## GIVEN DATA

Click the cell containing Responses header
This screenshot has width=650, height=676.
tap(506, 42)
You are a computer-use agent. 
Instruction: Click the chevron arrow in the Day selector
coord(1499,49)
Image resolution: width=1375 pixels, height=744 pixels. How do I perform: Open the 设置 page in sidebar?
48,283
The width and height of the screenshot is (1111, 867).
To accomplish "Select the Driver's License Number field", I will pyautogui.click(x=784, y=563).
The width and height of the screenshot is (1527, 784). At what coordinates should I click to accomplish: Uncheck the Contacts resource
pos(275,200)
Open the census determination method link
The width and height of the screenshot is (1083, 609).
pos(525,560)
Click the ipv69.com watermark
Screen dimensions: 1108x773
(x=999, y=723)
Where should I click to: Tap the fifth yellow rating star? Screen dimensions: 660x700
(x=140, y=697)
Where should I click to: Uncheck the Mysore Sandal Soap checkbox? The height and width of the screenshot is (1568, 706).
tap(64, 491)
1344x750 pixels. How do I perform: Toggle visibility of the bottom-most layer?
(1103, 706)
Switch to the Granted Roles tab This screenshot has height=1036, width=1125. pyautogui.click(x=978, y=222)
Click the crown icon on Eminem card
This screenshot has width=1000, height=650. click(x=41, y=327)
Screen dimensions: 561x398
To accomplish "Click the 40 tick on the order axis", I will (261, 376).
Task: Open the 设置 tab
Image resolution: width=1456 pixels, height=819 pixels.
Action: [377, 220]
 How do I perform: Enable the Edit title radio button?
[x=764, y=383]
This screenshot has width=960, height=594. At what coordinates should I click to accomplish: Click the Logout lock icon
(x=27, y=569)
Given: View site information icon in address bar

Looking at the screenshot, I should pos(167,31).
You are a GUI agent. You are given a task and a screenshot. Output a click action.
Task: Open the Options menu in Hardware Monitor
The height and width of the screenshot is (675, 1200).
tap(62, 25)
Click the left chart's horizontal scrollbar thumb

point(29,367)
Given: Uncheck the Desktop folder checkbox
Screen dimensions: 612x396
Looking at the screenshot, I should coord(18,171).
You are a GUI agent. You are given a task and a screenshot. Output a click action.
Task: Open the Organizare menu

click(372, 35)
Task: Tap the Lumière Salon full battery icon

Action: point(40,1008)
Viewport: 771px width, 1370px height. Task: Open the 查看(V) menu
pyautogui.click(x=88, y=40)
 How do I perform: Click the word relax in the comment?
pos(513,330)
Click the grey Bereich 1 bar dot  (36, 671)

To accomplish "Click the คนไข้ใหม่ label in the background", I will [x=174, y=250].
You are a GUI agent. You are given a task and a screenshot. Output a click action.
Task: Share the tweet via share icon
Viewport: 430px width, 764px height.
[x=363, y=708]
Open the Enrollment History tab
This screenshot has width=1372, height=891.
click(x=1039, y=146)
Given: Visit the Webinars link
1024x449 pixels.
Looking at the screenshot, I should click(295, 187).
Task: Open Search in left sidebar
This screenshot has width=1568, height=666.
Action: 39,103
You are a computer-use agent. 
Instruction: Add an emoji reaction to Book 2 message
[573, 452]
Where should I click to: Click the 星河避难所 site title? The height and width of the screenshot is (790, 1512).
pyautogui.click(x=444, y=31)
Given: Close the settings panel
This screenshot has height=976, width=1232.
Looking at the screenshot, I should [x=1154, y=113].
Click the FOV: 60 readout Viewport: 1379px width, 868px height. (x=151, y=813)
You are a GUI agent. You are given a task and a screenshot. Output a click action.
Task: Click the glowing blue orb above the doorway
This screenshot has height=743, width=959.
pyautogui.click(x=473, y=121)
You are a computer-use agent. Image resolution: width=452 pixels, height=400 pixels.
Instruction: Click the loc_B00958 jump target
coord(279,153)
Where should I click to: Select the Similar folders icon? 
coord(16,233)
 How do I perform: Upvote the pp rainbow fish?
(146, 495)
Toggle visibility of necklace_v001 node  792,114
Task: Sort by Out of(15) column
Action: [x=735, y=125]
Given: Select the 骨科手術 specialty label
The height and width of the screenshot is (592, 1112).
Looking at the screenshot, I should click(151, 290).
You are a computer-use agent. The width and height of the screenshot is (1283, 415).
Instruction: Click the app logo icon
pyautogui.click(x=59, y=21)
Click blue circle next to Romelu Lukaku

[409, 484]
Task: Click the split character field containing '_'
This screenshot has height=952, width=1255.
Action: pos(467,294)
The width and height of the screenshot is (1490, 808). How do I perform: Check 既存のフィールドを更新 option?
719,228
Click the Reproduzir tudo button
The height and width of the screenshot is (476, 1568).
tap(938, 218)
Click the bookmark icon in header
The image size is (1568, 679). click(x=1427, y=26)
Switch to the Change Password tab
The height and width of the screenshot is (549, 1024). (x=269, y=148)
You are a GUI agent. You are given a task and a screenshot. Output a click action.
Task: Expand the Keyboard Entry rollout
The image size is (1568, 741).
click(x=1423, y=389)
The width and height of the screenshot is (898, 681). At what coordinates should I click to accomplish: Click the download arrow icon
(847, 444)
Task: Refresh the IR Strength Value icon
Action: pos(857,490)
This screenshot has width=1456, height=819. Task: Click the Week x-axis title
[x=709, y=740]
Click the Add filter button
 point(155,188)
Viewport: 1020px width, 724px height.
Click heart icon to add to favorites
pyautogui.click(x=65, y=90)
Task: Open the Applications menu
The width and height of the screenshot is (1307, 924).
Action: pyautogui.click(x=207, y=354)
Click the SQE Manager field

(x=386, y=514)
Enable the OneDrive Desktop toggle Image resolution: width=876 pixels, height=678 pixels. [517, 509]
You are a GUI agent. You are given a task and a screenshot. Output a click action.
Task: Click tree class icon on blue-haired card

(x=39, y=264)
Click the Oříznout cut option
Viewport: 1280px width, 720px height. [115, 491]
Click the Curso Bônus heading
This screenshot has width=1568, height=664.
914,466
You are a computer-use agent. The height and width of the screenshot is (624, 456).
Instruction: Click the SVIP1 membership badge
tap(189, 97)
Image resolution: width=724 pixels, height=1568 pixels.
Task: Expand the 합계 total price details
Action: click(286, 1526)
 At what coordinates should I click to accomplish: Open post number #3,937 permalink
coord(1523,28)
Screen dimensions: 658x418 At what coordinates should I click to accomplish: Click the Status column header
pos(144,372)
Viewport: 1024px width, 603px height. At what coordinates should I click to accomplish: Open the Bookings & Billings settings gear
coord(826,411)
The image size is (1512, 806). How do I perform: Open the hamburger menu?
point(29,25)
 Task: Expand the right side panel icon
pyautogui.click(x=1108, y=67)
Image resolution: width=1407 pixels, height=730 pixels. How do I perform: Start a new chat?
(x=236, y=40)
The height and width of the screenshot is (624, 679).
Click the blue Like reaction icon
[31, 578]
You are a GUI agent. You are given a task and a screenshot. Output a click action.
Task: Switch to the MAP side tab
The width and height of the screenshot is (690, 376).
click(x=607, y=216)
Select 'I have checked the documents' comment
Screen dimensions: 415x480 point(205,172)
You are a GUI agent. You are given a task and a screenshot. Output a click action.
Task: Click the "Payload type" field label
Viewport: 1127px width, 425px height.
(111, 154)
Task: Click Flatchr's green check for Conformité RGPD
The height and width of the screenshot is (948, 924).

## WHAT IS EXPECTED
Please count the lines in the records above that contain the string "card", treating uppercase and lowercase as different. Reply with the number alone.

## REPLY TO THE TASK
2